## [What is required]
From the listing below, reproduce word for word the part that opens with the line containing "Preferences > Keyboard" and closes with the line containing "[Forum|go.to.homepage] (146, 38)"; reproduce nothing else.

## [Supplied material]
--- START ---

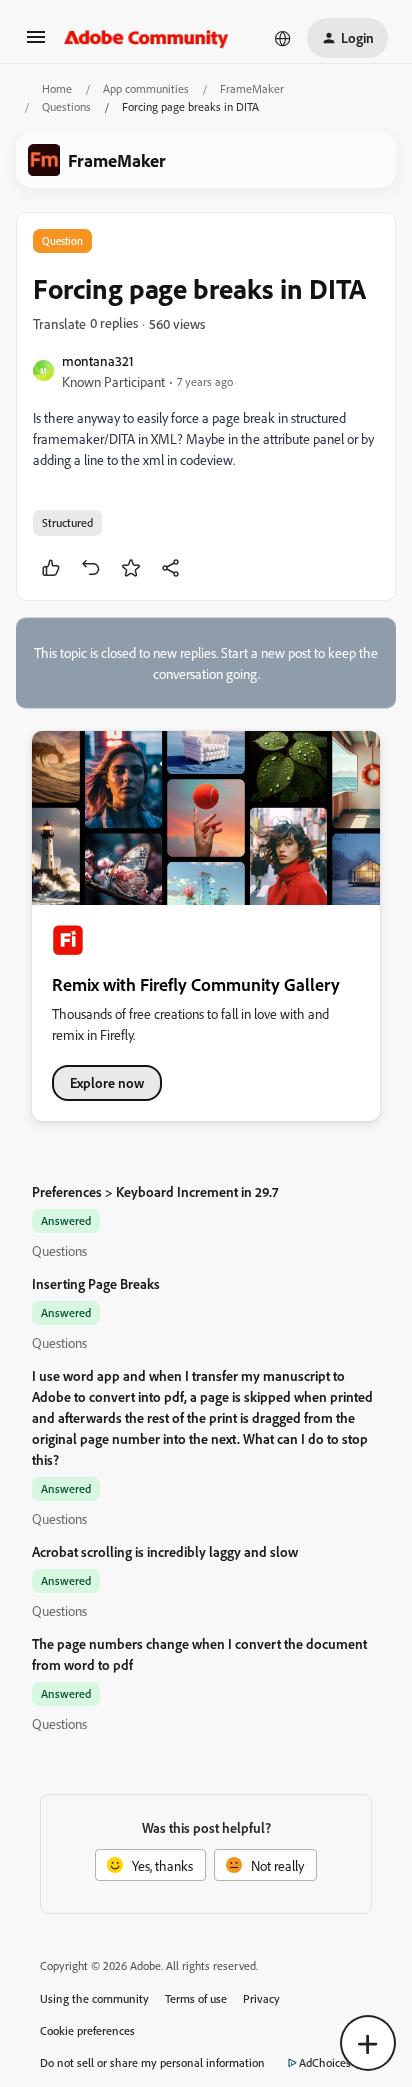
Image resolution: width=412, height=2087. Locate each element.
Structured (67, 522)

--- END ---
--- START ---

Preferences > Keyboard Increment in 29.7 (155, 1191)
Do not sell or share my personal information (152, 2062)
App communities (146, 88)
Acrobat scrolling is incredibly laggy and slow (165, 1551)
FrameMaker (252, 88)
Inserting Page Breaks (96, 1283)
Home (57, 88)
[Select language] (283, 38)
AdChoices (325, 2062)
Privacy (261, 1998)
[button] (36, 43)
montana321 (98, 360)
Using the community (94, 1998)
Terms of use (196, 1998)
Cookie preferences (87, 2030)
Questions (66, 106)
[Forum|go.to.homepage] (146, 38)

--- END ---

## [Task solution]
Preferences > Keyboard Increment in 29.7 (155, 1191)
Do not sell or share my personal information (152, 2062)
App communities (146, 88)
Acrobat scrolling is incredibly laggy and slow (165, 1551)
FrameMaker (252, 88)
Inserting Page Breaks (96, 1283)
Home (57, 88)
[Select language] (283, 38)
AdChoices (325, 2062)
Privacy (261, 1998)
[button] (36, 43)
montana321 (98, 360)
Using the community (94, 1998)
Terms of use (196, 1998)
Cookie preferences (87, 2030)
Questions (66, 106)
[Forum|go.to.homepage] (146, 38)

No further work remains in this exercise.